> Instruction:
Put the item lines from the line with "Open the admin user's change page link" up to and including the line with "Looking at the" into a Markdown table with the columns Row and Line, skipping blank lines and leaving out the pictures.

> Exercise inputs:
--*--
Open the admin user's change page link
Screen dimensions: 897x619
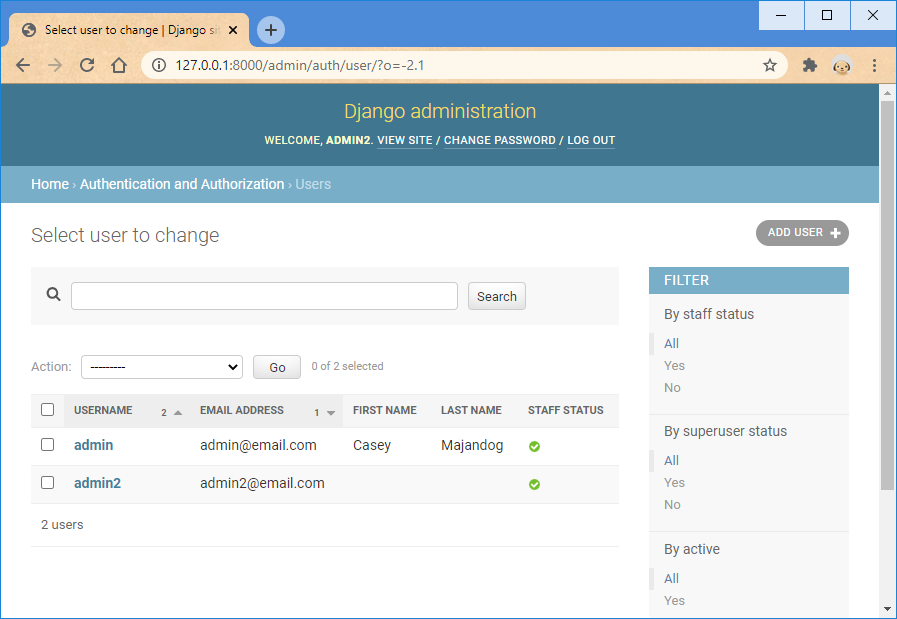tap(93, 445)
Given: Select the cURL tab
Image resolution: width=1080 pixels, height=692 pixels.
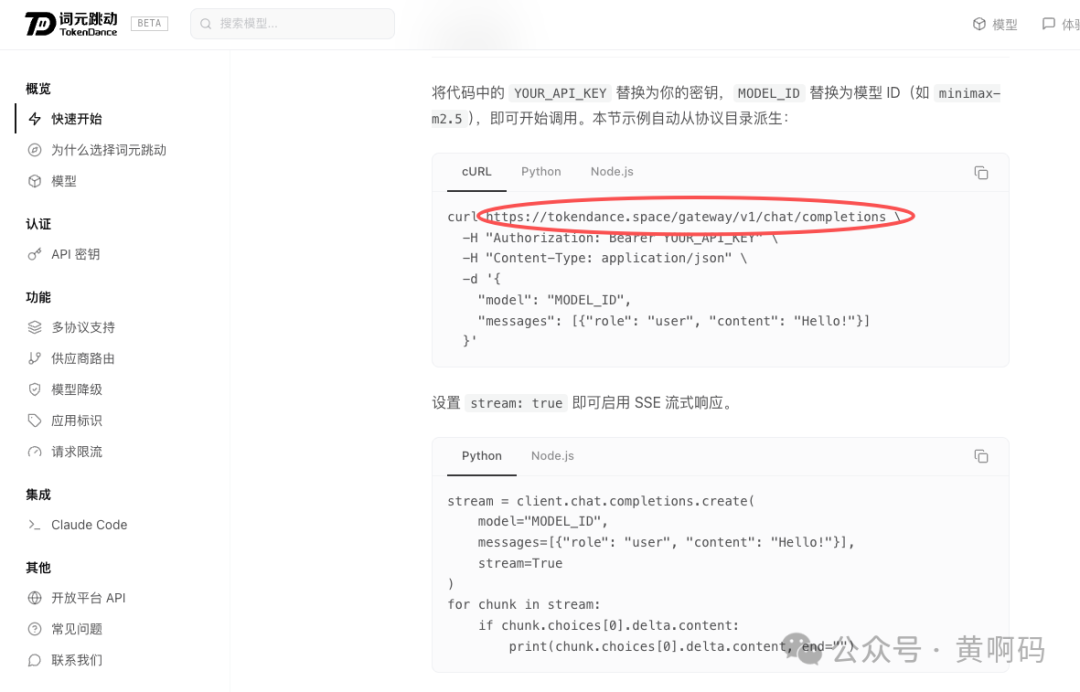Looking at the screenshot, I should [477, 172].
--*--
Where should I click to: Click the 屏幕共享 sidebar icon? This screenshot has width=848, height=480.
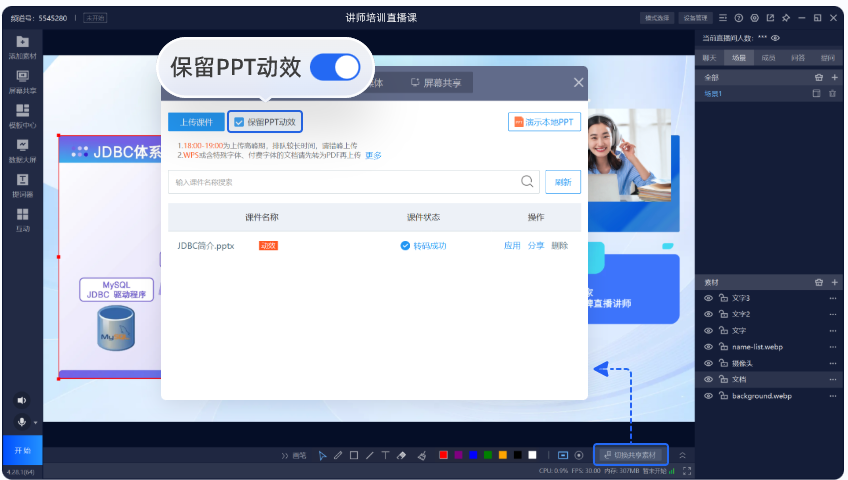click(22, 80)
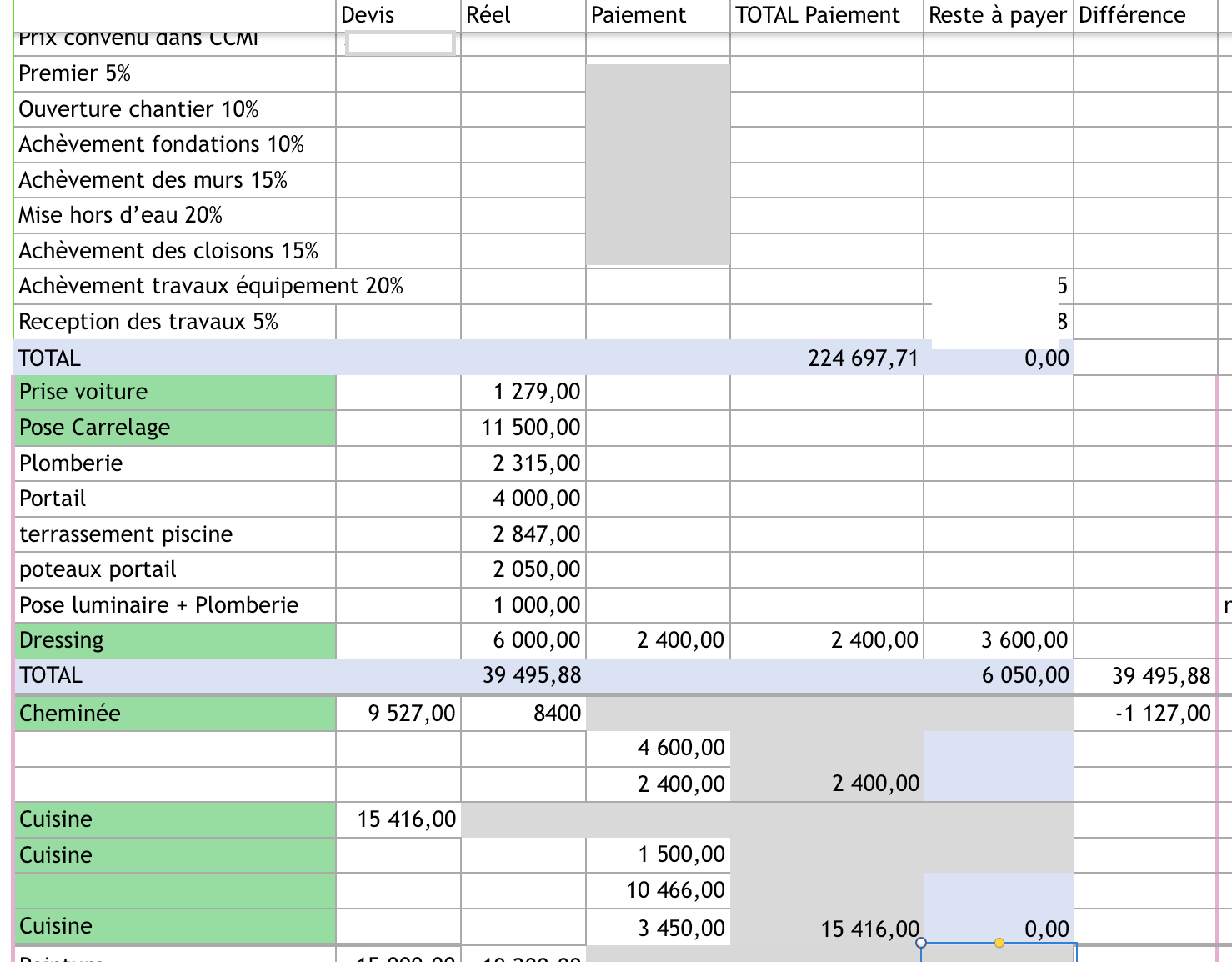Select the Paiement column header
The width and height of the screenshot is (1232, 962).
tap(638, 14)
--*--
> Correct result:
| Row | Line |
|---|---|
| 1 | Open the admin user's change page link |
| 2 | Screen dimensions: 897x619 |
| 3 | tap(93, 445) |
| 4 | Given: Select the cURL tab |
| 5 | Image resolution: width=1080 pixels, height=692 pixels. |
| 6 | Looking at the screenshot, I should [477, 172]. |